→ ASSIGNMENT:
Which lines of the listing hold the string "computer"? Copy those lines.
──────
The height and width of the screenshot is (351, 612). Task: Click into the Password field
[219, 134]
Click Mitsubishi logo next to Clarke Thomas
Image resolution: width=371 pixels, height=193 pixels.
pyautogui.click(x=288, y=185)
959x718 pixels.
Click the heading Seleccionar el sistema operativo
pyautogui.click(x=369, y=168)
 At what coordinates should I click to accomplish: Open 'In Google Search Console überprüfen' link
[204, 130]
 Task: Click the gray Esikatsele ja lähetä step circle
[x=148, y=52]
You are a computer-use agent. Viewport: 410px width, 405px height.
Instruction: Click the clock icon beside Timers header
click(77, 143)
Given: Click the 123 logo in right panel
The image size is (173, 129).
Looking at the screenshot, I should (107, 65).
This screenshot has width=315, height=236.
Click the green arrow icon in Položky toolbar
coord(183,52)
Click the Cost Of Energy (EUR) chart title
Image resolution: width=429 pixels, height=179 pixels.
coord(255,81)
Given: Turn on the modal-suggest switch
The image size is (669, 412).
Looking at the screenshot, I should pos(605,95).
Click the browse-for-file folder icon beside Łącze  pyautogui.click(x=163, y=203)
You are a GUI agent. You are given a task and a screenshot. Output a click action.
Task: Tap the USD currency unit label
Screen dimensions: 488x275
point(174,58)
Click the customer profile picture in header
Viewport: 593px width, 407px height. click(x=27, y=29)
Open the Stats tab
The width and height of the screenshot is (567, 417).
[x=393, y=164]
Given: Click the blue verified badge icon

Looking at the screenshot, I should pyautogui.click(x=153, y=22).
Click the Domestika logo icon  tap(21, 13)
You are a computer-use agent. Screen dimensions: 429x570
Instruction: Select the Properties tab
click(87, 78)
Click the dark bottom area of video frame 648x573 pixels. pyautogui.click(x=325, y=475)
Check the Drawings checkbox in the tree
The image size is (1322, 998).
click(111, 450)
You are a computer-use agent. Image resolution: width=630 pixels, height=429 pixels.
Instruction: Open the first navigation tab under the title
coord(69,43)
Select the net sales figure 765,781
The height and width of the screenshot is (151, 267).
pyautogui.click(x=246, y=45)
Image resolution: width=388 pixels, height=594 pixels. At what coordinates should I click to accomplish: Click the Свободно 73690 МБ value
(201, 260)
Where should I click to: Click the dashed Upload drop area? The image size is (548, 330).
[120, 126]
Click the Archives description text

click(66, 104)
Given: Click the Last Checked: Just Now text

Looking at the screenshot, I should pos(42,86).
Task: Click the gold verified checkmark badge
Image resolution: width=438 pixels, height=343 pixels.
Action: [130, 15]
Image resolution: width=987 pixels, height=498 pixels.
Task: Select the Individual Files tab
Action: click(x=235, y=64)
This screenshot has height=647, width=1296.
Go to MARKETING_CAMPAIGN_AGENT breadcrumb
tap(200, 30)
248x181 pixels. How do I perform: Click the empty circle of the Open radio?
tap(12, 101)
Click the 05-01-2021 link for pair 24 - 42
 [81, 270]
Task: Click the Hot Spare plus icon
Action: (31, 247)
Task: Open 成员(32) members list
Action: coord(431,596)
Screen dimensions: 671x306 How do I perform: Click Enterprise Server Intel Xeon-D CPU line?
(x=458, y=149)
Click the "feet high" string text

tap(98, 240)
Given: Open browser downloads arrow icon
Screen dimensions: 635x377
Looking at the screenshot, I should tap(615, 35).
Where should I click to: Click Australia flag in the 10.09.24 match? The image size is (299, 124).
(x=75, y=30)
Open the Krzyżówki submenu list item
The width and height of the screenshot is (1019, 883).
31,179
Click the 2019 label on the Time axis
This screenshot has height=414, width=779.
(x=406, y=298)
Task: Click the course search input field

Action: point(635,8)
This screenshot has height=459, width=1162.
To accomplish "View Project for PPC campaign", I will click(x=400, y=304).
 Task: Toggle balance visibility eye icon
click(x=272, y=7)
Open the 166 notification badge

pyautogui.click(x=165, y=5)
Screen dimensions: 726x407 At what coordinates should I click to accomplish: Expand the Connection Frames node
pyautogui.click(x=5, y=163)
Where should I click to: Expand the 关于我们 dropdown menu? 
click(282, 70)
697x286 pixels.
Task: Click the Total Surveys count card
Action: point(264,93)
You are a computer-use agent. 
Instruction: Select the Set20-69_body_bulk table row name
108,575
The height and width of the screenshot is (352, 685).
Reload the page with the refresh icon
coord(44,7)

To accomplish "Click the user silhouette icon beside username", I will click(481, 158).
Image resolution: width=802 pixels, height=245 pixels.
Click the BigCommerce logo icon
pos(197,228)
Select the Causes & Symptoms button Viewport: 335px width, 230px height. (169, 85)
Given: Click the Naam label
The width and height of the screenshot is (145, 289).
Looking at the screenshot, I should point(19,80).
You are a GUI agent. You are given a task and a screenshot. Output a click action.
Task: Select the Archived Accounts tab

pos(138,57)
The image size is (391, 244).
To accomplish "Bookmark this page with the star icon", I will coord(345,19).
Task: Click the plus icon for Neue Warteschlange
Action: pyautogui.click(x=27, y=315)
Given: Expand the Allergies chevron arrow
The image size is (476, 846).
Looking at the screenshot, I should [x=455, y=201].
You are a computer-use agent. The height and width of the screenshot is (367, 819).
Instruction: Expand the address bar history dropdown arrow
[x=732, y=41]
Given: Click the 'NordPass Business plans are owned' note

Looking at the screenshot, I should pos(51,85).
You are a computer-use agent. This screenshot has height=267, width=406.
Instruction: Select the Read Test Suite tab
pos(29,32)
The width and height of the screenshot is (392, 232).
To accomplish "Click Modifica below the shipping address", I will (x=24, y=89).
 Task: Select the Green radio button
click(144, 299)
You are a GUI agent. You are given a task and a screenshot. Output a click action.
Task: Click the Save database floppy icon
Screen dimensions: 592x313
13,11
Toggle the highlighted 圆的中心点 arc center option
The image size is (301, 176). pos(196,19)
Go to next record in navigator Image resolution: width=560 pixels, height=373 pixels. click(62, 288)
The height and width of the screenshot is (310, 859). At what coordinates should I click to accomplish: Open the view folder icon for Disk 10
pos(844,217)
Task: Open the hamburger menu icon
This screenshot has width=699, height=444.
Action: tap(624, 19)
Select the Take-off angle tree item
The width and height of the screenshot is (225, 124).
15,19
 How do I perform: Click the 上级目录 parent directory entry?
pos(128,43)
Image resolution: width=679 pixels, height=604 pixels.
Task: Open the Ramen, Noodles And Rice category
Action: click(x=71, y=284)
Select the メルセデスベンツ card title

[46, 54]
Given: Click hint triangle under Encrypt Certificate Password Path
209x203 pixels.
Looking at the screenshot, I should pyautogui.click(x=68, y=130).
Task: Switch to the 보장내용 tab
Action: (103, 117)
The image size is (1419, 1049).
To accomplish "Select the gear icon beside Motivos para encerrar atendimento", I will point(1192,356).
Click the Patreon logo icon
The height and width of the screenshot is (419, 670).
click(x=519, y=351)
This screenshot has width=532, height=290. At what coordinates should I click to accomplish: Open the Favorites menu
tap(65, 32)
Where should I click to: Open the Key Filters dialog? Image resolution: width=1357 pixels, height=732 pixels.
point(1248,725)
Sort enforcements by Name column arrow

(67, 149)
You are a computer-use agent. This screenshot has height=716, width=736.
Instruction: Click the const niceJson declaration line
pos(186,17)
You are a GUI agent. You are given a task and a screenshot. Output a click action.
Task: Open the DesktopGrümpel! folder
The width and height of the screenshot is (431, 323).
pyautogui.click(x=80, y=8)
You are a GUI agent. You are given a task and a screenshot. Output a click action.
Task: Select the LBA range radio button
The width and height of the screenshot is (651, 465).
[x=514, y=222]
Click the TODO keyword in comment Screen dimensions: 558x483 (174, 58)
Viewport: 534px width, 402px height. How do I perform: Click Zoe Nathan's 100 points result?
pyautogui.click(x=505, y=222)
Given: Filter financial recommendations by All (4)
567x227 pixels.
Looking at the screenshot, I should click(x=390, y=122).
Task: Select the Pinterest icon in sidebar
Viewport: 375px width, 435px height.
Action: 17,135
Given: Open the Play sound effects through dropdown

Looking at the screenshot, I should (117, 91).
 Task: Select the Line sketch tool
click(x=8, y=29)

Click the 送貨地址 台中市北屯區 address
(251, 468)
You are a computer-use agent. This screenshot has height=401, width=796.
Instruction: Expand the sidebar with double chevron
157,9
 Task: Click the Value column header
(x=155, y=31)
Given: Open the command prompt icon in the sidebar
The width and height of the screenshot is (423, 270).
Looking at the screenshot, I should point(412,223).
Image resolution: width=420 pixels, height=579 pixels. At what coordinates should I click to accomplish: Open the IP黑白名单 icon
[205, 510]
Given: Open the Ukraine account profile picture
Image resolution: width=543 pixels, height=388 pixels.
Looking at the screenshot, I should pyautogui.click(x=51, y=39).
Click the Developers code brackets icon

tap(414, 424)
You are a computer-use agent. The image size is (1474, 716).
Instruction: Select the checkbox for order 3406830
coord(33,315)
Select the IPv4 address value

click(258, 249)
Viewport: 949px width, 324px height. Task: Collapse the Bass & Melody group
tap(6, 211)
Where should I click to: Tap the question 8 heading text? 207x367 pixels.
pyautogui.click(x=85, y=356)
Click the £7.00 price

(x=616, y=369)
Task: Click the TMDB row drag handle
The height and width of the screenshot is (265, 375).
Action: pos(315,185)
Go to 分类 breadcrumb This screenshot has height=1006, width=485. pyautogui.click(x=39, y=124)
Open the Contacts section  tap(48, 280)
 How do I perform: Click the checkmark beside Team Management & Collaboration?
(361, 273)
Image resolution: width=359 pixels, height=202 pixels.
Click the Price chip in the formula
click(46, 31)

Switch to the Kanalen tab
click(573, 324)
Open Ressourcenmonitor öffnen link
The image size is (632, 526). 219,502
──────
→ PROBLEM SOLUTION:
You are a computer-use agent. Viewport: 410px width, 405px height.
You are a computer-use agent. Screen dimensions: 429x570
You are a computer-use agent. Image resolution: width=630 pixels, height=429 pixels.
You are a computer-use agent. 
You are a computer-use agent. The height and width of the screenshot is (367, 819).
You are a computer-use agent. This screenshot has height=267, width=406.
You are a computer-use agent. This screenshot has height=716, width=736.
You are a computer-use agent. This screenshot has height=401, width=796.
You are a computer-use agent. The image size is (1474, 716).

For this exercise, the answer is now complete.